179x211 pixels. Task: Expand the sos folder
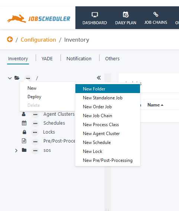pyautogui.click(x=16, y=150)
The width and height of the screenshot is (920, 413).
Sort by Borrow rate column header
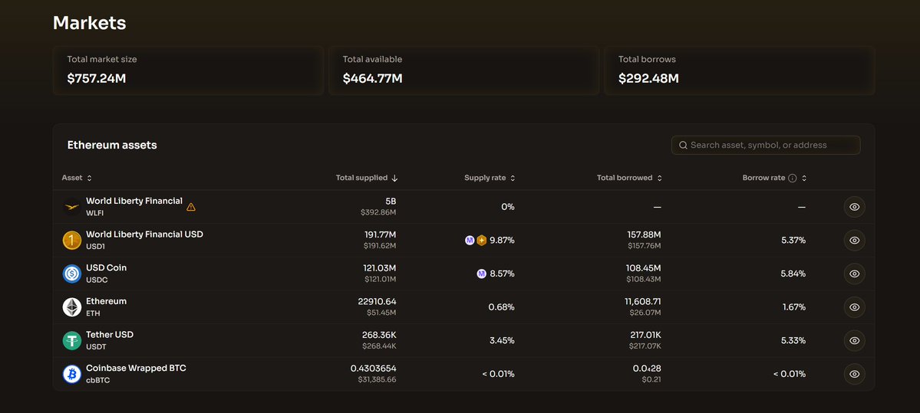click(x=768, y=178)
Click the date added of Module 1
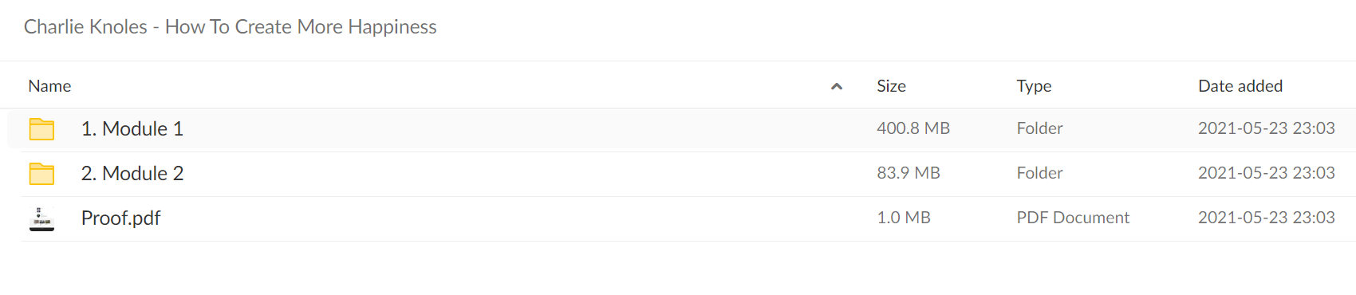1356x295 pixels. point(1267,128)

Problem to work on:
Put each line of the records above into a JSON list of strings, one string per line, with blank lines left out. Leave the pictures out of the list.

Result of this exercise:
[
  "179x211 pixels. Task: Expand the sos folder",
  "pyautogui.click(x=16, y=150)",
  "The width and height of the screenshot is (920, 413).",
  "Sort by Borrow rate column header",
  "click(x=768, y=178)",
  "Click the date added of Module 1",
  "1356x295 pixels. point(1267,128)"
]